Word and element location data
------

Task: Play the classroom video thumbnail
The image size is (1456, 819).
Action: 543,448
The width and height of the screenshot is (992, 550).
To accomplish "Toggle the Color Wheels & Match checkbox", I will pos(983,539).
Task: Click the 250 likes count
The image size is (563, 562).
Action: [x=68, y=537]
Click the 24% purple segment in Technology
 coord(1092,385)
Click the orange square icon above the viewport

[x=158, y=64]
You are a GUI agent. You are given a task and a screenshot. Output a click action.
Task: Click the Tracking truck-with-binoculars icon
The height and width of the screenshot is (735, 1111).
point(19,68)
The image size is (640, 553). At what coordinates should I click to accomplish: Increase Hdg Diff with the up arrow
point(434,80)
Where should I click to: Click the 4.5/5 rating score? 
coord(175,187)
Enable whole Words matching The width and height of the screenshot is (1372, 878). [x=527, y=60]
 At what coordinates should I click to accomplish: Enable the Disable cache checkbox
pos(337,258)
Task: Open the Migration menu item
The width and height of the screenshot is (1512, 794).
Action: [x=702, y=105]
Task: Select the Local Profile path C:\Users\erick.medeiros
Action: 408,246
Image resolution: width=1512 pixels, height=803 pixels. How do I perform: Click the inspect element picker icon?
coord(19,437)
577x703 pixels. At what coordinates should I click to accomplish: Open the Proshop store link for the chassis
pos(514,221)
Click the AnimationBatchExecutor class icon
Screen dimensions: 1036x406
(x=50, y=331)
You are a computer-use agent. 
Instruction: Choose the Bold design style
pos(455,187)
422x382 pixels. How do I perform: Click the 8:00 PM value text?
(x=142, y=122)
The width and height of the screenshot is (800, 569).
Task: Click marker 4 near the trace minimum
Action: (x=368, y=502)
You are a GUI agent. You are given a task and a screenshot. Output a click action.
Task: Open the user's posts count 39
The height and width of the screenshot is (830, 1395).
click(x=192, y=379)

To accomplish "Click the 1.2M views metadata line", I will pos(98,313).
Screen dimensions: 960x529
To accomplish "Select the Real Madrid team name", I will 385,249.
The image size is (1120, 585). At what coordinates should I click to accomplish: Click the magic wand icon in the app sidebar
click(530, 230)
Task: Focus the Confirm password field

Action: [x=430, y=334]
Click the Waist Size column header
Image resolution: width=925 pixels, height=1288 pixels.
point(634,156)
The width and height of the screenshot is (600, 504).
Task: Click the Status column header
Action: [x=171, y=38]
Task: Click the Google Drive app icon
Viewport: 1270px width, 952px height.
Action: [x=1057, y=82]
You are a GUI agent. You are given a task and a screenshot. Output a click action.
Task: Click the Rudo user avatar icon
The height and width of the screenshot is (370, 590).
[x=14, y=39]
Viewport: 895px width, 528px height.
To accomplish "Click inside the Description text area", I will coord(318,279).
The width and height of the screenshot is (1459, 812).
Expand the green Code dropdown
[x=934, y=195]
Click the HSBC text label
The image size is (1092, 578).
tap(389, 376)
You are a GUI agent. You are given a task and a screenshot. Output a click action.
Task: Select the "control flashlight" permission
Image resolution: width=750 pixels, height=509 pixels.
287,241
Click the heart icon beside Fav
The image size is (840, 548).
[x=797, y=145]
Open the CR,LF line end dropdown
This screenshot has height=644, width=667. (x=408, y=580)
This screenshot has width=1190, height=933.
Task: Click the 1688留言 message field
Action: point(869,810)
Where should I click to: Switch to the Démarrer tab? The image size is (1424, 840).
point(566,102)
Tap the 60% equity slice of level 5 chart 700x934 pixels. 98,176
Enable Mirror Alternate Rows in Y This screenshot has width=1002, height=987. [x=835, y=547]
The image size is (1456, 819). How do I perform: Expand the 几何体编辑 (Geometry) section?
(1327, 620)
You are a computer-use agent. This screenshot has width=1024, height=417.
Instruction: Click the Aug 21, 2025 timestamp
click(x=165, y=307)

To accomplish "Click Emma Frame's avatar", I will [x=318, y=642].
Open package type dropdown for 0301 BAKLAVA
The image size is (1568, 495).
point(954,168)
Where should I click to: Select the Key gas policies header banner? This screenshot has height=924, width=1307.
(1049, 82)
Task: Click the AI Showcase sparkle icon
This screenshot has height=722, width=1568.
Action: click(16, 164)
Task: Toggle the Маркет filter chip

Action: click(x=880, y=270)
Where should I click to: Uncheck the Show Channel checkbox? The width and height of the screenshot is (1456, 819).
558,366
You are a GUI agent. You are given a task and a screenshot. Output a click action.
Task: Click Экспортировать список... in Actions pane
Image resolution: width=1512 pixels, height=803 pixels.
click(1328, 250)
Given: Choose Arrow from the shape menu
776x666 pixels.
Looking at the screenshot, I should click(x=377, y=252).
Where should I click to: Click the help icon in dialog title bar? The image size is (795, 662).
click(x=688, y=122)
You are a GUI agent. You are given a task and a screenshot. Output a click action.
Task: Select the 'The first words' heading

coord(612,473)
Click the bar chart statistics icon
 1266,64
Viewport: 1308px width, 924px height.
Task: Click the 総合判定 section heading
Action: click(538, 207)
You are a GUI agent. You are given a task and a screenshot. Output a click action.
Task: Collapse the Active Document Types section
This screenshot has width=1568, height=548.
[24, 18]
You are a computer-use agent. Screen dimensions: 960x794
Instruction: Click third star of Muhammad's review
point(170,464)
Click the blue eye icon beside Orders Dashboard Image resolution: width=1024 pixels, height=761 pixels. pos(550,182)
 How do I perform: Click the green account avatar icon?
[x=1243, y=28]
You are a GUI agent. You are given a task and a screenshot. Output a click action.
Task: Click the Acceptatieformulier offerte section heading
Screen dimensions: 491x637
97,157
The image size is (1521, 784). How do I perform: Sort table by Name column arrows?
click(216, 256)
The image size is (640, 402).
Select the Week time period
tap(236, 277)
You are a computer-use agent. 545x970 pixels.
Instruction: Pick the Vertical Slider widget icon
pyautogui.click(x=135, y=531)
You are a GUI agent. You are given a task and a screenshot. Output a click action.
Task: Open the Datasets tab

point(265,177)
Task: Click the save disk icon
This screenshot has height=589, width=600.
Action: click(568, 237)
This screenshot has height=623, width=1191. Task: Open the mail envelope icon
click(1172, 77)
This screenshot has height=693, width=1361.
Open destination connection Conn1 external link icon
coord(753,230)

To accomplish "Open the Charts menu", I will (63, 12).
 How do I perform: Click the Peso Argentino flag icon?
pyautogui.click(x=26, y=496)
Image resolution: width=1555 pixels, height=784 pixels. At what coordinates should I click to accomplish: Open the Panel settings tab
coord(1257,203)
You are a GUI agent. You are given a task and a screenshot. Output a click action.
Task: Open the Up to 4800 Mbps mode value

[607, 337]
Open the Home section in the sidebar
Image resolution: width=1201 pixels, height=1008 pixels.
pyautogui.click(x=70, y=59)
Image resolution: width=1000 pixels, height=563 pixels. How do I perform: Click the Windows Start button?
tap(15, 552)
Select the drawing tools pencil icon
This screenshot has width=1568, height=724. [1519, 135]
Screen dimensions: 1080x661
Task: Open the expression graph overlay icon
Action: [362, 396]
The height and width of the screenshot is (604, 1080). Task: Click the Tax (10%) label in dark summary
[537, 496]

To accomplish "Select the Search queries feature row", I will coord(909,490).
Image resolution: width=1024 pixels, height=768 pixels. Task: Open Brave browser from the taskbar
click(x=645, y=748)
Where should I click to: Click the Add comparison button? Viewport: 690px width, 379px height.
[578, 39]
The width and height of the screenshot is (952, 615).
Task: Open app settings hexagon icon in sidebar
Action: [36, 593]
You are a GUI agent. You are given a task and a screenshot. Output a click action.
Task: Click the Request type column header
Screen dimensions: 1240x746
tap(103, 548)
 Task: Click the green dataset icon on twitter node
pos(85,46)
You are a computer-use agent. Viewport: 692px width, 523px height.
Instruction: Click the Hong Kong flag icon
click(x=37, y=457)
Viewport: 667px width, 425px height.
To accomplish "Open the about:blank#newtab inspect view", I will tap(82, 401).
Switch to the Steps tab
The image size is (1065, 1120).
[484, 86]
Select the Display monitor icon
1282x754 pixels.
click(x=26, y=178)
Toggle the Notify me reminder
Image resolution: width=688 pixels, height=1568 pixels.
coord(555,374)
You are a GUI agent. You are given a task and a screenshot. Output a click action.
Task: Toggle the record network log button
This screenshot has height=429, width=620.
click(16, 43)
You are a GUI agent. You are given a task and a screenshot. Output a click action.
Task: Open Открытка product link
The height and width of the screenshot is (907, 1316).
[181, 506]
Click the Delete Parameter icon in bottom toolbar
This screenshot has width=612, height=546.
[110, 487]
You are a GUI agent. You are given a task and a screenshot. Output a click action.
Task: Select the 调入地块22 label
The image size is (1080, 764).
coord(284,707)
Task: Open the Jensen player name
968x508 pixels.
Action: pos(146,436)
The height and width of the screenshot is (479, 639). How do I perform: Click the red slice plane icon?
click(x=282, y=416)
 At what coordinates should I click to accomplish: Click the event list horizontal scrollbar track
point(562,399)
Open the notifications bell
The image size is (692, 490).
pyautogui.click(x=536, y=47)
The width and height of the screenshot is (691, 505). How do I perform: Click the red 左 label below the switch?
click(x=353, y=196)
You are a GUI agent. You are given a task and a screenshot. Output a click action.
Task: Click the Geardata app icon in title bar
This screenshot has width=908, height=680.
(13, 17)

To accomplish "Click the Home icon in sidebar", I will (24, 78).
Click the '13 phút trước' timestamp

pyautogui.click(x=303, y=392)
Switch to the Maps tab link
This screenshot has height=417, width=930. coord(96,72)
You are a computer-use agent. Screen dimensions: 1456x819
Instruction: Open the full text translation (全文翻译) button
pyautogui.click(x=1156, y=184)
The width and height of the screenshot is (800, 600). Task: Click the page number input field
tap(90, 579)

------

Instructions for the task: Please render the lines starting with the one that contains "Click the 24% purple segment in Technology" and going on through the one that contains "pos(337,258)" as a Markdown table with the columns Row and Line, numbering each row and leaving out blank lines.

Result:
| Row | Line |
|---|---|
| 1 | Click the 24% purple segment in Technology |
| 2 |  coord(1092,385) |
| 3 | Click the orange square icon above the viewport |
| 4 | [x=158, y=64] |
| 5 | You are a GUI agent. You are given a task and a screenshot. Output a click action. |
| 6 | Task: Click the Tracking truck-with-binoculars icon |
| 7 | The height and width of the screenshot is (735, 1111). |
| 8 | point(19,68) |
| 9 | The image size is (640, 553). At what coordinates should I click to accomplish: Increase Hdg Diff with the up arrow |
| 10 | point(434,80) |
| 11 | Where should I click to: Click the 4.5/5 rating score?  |
| 12 | coord(175,187) |
| 13 | Enable whole Words matching The width and height of the screenshot is (1372, 878). [x=527, y=60] |
| 14 |  At what coordinates should I click to accomplish: Enable the Disable cache checkbox |
| 15 | pos(337,258) |